===== SELECTION =====

Monday, July 7, 2014

"Are you sure I had a point A?" -- Ramesh Ponnuru's rhetorical misdirection

NOTE: THIS IS NOT A POST ABOUT ABORTION, OBAMACARE, SCIENTOLOGY OR THE SUPREME COURT, BUT I'M PRETTY SURE THAT ANY COMMENTS WE GET WILL BE ON THOSE FOUR TOPICS SO I'M TAKING THE VERY UNUSUAL STEP OF SHUTTING DOWN THE COMMENT SECTION FOR THIS ONE POST.

We've previously discussed something I call the cigarettes and cocaine argument.

"We just don't have the money for you to keep smoking. Do you realize that between your smoking and my cocaine habit we're spending more than two thousand dollars a week? You're just going to have to give up cigarettes."

There's a related bit of rhetorical slight of hand where the speaker is asked about A and B. He replies "I would love to talk about A and B." He then launches into a side topic, continues until the audience has lost the thread, then says with a bright, confident smile, "As I said a moment ago, I would love to talk about B, and then a few moments later, "I'm glad I could answer your concerns about A and B."

Case in point, here's Ramesh Ponnuru on the recent Hobby Lobby ruling:
Experience should also inform our evaluation of one of the main arguments against the ruling: that it will bring forth lawsuit after lawsuit as Scientologist employers make religious objections to covering antidepressants, Jehovah's Witnesses balk at covering blood transfusions and so on.

That's the argument with which Justice Ruth Bader Ginsburg closed her dissent to the decision, along with the warning that ruling on these cases will require courts to judge "the relative merits of differing religious claims."...

===== GIVEN DATA =====

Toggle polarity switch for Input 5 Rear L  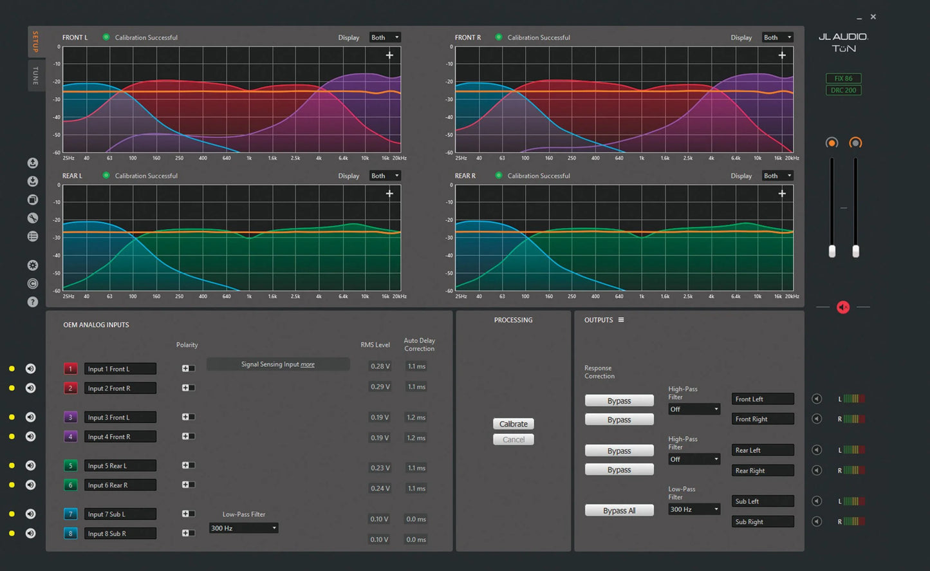pos(188,465)
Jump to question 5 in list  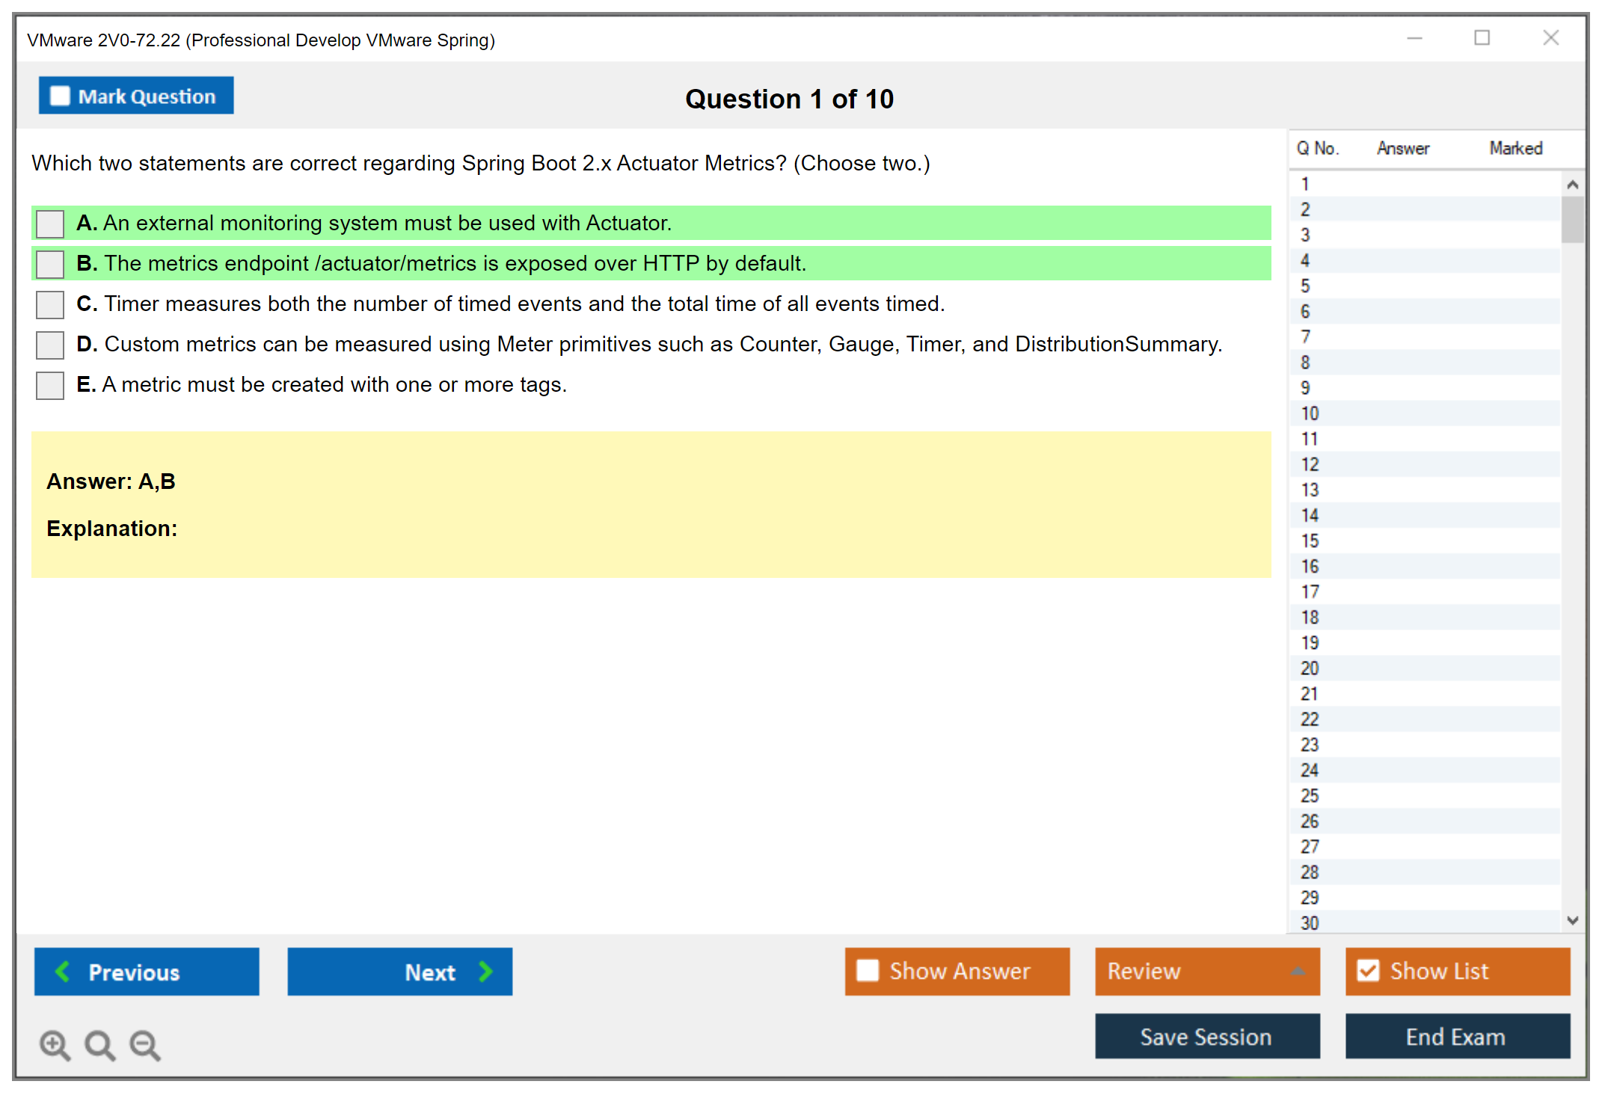(1305, 286)
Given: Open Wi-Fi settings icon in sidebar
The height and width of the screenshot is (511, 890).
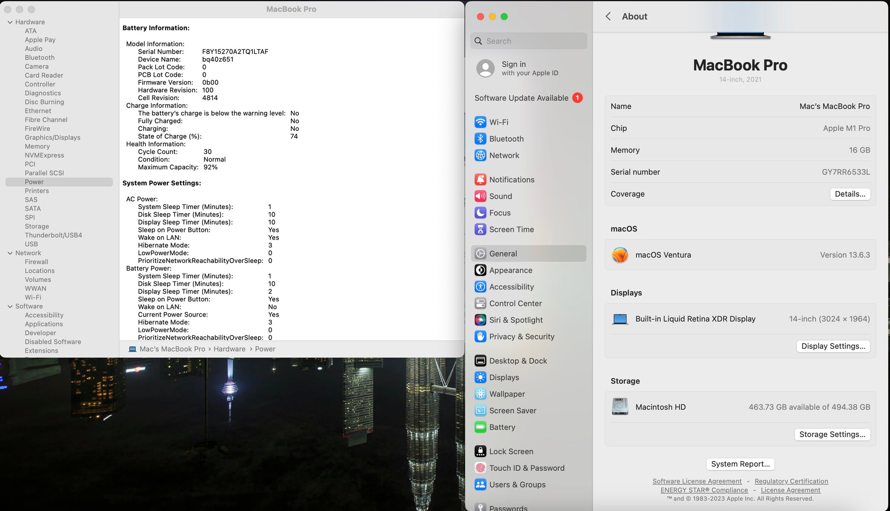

=====

PROBLEM DESCRIPTION:
Answer these about the post on Ramesh Ponnuru:
1. Which four topics does the post expect any comments to be about?
2. In the cigarettes and cocaine quote, how much money is being spent each week?
3. Who closed a dissent with the argument about lawsuit after lawsuit?
The data comes from a separate source.

TASK SOLUTION:
1. Abortion, Obamacare, Scientology and the Supreme Court.
2. More than two thousand dollars a week.
3. Justice Ruth Bader Ginsburg.